Add return annotations to the migration hooks.

upgrade and downgrade are new functions, but both are missing return types. Please add -> None so the migration stays consistent with the repo-wide typing rule.

Suggested change
-def upgrade():
+def upgrade() -> None:
     op.add_column(
         "collection_jobs",
         sa.Column(
@@
-def downgrade():
+def downgrade() -> None:
     op.drop_column("collection_jobs", "total_batches")
     op.drop_column("collection_jobs", "current_batch_number")
     op.drop_column("collection_jobs", "documents_uploaded")
     op.drop_column("document", "openai_file_id")

As per coding guidelines, **/*.py: Always add type hints to all function parameters and return values in Python code.

Also applies to: 58-58

🤖 Prompt for AI Agents
Verify each finding against current code.

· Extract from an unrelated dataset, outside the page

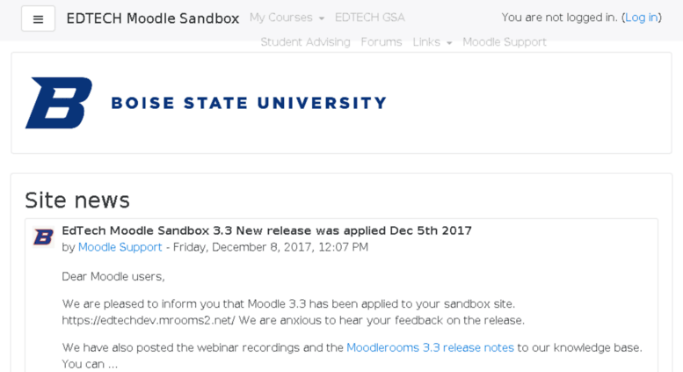Go to Student Advising
The height and width of the screenshot is (372, 683).
pyautogui.click(x=305, y=42)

Fix only still-valid issues, skip the
rest with a brief reason, keep changes minimal, and validate.

In `@backend/app/alembic/versions/058_add_batch_tracking_to_collections_jobs.py`
at line 19, The migration hooks upgrade and downgrade are missing return type
annotations; update the function signatures for both upgrade() and downgrade()
to include -> None (e.g., def upgrade() -> None:) so they conform to the
repo-wide typing rule and maintain consistency across migrations.
backend/app/celery/tasks/job_execution.py (1)

133-150: ⚡ Quick win

Annotate the new Celery task entrypoints.

run_collection_setup_job and run_collection_batch_job are newly added without return annotations. These wrappers currently return None, so please add -> None on both.

Suggested change
 def run_collection_setup_job(
     self, project_id: int, job_id: str, trace_id: str, **kwargs
-):
+) -> None:
@@
 def run_collection_batch_job(
     self, project_id: int, job_id: str, trace_id: str, **kwargs
-):
+) -> None:

As per coding guidelines, **/*.py: Always add type hints to all function parameters and return values in Python code.

Also applies to: 153-170

🤖 Prompt for AI Agents
Verify each finding against current code. Fix only still-valid issues, skip the
rest with a brief reason, keep changes minimal, and validate.

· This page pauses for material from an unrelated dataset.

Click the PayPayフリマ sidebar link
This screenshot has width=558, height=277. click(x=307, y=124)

In `@backend/app/celery/tasks/job_execution.py` around lines 133 - 150, The new
Celery task wrappers run_collection_setup_job and run_collection_batch_job
currently lack return type annotations and by design return None; update both
function signatures to include an explicit return type of -> None (e.g., def
run_collection_setup_job(...) -> None:) so they conform to the project's typing
guideline; locate the two task definitions (run_collection_setup_job and
run_collection_batch_job) and add the -> None annotation to each signature
without changing the function bodies.
🤖 Prompt for all review comments with AI agents
Verify each finding against current code. Fix only still-valid issues, skip the
rest with a brief reason, keep changes minimal, and validate.

Inline comments:
In `@backend/app/celery/utils.py`:
- Around line 123-125: The log message in start_collection_batch_job is using
the wrong prefix ("[start_collection_setup_job]"); update the logger.info call
inside the start_collection_batch_job function to use the correct prefix
"[start_collection_batch_job]" and follow the project's logging guideline format
(e.g., logger.info(f"[start_collection_batch_job] Started job
{mask_string(job_id)} with Celery task {mask_string(task_id)}")) so batch
enqueues are distinguishable in worker logs.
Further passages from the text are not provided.